─── Extracted data ───
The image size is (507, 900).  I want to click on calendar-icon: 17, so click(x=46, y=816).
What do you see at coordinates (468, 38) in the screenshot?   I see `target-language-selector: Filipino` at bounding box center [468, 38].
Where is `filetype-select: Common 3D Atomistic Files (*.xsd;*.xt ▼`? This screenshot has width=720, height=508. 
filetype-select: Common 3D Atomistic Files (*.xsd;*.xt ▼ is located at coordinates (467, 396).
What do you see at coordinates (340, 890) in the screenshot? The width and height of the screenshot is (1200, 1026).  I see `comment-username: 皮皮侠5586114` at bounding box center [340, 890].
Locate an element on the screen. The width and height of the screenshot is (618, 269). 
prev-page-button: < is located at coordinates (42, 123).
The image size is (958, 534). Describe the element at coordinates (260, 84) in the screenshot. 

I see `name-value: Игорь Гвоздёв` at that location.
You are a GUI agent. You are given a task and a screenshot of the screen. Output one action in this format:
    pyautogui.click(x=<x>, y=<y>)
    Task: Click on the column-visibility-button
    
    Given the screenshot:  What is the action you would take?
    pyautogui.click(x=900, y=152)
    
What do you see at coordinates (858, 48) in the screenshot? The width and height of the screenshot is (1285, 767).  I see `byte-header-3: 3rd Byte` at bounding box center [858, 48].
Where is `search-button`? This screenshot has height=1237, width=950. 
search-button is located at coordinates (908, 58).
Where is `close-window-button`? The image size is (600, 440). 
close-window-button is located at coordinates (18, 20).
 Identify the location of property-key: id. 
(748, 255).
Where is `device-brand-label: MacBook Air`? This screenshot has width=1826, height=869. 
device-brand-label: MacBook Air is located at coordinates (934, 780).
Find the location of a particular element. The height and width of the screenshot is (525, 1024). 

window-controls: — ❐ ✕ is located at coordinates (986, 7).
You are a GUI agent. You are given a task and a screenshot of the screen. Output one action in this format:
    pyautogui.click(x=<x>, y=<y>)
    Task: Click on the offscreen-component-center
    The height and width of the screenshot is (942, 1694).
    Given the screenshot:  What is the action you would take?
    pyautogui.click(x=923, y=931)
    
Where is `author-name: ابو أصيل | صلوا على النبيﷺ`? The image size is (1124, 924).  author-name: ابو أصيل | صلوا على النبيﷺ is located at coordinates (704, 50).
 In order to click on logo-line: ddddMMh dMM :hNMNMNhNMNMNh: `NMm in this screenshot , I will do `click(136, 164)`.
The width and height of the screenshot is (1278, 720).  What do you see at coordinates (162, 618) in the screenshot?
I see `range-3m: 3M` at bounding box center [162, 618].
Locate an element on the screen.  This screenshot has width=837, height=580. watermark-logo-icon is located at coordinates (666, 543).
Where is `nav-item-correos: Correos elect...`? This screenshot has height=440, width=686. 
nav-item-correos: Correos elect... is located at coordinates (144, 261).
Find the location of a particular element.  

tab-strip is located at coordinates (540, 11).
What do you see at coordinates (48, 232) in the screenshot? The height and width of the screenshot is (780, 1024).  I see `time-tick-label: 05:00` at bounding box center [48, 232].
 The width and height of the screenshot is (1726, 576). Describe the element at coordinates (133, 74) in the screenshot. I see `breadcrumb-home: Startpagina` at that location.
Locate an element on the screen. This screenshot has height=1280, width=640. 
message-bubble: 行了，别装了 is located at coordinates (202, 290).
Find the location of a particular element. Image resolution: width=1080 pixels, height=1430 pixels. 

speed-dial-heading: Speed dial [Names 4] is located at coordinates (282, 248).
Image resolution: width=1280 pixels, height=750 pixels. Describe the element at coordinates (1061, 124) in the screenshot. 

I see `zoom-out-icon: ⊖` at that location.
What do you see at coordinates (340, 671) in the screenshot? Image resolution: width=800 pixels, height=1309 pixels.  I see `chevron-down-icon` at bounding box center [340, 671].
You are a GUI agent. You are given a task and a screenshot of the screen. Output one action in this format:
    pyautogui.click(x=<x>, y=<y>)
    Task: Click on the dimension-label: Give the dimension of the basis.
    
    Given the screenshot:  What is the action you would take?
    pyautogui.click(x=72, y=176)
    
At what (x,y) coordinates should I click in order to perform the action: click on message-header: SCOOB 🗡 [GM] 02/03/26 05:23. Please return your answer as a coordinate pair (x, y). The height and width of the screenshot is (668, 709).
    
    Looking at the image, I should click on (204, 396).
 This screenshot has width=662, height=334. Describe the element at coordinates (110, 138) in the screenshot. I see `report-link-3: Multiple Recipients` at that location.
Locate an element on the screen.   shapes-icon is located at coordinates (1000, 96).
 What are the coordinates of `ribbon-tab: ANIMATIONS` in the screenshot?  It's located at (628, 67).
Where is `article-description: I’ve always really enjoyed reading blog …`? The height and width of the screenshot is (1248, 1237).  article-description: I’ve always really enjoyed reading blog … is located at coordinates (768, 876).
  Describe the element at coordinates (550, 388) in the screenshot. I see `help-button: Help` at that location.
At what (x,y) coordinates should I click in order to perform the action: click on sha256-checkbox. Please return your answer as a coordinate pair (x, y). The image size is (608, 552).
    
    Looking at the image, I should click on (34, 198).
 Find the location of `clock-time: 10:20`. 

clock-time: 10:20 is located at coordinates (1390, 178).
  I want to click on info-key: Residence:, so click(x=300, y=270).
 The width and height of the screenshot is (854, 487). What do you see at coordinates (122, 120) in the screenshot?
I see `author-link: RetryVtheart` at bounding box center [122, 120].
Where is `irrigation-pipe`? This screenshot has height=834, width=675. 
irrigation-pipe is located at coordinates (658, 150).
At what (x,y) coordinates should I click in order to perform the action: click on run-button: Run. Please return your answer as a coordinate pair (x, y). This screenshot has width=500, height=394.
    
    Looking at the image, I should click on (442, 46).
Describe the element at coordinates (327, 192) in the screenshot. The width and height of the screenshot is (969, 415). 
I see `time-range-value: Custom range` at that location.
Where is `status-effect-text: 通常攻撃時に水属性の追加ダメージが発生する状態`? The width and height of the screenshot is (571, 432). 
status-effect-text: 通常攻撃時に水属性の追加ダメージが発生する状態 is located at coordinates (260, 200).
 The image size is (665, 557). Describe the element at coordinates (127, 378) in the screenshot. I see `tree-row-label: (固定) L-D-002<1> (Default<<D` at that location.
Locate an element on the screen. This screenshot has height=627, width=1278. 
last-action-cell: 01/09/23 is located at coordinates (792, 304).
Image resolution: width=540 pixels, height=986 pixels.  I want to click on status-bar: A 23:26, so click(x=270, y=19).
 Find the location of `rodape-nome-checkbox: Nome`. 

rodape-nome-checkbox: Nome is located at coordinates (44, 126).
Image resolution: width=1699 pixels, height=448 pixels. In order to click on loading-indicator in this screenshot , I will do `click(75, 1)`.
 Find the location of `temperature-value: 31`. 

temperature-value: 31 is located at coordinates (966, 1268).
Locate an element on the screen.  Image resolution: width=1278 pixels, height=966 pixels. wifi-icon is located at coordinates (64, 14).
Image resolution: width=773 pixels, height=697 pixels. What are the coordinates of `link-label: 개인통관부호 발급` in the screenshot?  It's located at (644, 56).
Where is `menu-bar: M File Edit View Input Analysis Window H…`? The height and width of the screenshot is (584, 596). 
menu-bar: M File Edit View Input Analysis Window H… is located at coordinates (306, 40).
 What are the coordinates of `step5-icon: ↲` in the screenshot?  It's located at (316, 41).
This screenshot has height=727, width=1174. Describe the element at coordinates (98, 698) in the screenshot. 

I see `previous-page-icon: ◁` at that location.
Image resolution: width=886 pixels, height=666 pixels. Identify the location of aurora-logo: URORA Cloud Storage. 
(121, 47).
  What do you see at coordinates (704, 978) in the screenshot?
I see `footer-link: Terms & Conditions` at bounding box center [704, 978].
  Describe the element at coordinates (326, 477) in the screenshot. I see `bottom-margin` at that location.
───
Please pick out every line above that contains the string "Files" and copy each one. Case counts.

Where is `filetype-select: Common 3D Atomistic Files (*.xsd;*.xt ▼`? This screenshot has width=720, height=508. 
filetype-select: Common 3D Atomistic Files (*.xsd;*.xt ▼ is located at coordinates (467, 396).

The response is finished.